> Aim of the exercise:
Reproduce word for word the portion of the material that starts with the line containing "О Компании (612, 20)" and ends with the line containing "El propósito del", both of those lines included.

(Collection entries)
------------------------------------------------------------

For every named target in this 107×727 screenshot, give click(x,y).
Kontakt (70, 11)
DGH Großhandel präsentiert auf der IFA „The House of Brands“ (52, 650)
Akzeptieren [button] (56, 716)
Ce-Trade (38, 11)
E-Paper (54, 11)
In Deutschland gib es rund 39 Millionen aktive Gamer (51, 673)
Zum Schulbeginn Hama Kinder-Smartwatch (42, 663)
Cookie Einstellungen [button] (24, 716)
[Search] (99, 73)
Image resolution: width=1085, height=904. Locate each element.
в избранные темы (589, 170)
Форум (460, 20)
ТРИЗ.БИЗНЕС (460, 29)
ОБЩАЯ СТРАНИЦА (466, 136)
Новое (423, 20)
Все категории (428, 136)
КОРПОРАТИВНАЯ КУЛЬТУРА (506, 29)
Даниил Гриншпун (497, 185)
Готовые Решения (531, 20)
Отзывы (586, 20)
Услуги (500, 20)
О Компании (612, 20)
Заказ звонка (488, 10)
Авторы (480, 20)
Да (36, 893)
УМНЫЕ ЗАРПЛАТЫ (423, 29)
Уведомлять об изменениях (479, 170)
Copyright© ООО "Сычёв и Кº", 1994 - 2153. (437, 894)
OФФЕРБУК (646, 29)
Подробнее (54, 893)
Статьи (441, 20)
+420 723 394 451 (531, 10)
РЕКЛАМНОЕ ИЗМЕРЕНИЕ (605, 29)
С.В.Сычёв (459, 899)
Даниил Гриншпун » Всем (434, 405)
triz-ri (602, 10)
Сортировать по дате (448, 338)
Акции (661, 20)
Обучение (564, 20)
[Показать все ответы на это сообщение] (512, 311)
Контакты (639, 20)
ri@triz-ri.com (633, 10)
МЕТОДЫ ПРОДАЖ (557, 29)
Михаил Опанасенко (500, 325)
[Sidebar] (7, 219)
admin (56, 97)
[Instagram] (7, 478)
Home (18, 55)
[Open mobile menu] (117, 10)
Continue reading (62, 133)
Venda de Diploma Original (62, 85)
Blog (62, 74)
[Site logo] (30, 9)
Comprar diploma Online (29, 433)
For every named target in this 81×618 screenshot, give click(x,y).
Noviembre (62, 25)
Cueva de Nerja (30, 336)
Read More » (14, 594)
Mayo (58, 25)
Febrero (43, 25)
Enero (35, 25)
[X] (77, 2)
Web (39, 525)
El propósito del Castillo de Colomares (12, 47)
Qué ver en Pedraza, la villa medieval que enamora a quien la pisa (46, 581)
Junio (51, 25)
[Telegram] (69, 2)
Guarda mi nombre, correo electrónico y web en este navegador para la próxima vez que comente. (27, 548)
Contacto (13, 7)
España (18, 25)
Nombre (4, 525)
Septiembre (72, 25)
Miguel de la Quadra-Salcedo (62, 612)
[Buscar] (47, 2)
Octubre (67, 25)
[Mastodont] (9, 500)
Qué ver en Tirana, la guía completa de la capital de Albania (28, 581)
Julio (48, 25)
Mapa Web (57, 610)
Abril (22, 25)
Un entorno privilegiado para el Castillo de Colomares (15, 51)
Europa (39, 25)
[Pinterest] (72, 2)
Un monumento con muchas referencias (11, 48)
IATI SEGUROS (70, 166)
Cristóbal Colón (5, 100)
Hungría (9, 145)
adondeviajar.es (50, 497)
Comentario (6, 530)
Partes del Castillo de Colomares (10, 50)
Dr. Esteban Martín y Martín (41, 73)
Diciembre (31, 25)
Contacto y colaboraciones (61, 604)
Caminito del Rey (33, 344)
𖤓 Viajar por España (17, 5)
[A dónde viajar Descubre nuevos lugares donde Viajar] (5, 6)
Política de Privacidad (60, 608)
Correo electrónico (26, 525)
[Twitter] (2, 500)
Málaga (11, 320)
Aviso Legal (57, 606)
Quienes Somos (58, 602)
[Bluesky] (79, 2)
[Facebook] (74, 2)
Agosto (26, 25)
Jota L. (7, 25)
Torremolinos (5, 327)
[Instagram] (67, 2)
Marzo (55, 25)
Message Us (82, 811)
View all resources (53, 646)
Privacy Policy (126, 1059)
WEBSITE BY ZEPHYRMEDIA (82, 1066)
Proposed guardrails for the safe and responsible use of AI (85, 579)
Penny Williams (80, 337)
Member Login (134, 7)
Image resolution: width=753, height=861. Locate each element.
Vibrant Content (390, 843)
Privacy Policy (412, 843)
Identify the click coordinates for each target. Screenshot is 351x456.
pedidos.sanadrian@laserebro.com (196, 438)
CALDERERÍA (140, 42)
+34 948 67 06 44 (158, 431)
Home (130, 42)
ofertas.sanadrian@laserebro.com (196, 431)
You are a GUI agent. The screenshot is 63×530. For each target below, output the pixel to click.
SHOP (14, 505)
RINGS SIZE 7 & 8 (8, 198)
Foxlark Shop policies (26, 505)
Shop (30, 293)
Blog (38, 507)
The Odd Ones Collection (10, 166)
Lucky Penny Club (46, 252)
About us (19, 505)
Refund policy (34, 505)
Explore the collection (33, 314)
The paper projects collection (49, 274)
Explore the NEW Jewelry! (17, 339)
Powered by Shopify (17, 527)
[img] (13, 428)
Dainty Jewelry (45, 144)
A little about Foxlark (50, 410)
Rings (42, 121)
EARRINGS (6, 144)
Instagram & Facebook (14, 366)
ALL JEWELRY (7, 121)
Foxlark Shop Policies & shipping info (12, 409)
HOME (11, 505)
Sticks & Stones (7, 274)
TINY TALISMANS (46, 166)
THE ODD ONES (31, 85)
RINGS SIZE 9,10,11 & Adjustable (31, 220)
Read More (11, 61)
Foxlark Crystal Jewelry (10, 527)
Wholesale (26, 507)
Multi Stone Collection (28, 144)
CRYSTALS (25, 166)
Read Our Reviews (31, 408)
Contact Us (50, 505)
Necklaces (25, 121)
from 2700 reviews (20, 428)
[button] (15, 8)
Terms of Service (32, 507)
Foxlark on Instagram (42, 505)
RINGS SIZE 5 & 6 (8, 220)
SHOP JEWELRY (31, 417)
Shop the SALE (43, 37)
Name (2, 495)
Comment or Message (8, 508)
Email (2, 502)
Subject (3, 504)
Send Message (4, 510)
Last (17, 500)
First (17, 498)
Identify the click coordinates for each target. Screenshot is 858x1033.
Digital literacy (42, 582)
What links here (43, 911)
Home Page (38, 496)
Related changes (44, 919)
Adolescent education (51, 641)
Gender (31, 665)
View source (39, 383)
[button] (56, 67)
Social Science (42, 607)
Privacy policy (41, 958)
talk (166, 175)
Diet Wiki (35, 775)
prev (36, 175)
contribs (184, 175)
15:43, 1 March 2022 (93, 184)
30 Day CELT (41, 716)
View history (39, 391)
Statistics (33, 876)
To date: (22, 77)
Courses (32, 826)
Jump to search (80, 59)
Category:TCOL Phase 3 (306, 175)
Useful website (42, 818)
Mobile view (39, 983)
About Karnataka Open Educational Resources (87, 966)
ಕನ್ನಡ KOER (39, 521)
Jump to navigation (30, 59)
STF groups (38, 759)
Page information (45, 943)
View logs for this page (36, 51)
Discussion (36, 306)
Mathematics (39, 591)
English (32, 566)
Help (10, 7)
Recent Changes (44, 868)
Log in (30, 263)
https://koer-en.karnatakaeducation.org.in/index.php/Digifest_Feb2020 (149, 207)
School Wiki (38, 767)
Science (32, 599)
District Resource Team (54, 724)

------------------------------------------------------------

> Reply:
О Компании (612, 20)
Заказ звонка (488, 10)
Авторы (480, 20)
Да (36, 893)
УМНЫЕ ЗАРПЛАТЫ (423, 29)
Уведомлять об изменениях (479, 170)
Copyright© ООО "Сычёв и Кº", 1994 - 2153. (437, 894)
OФФЕРБУК (646, 29)
Подробнее (54, 893)
Статьи (441, 20)
+420 723 394 451 (531, 10)
РЕКЛАМНОЕ ИЗМЕРЕНИЕ (605, 29)
С.В.Сычёв (459, 899)
Даниил Гриншпун » Всем (434, 405)
triz-ri (602, 10)
Сортировать по дате (448, 338)
Акции (661, 20)
Обучение (564, 20)
[Показать все ответы на это сообщение] (512, 311)
Контакты (639, 20)
ri@triz-ri.com (633, 10)
МЕТОДЫ ПРОДАЖ (557, 29)
Михаил Опанасенко (500, 325)
[Sidebar] (7, 219)
admin (56, 97)
[Instagram] (7, 478)
Home (18, 55)
[Open mobile menu] (117, 10)
Continue reading (62, 133)
Venda de Diploma Original (62, 85)
Blog (62, 74)
[Site logo] (30, 9)
Comprar diploma Online (29, 433)
For every named target in this 81×618 screenshot, give click(x,y).
Noviembre (62, 25)
Cueva de Nerja (30, 336)
Read More » (14, 594)
Mayo (58, 25)
Febrero (43, 25)
Enero (35, 25)
[X] (77, 2)
Web (39, 525)
El propósito del Castillo de Colomares (12, 47)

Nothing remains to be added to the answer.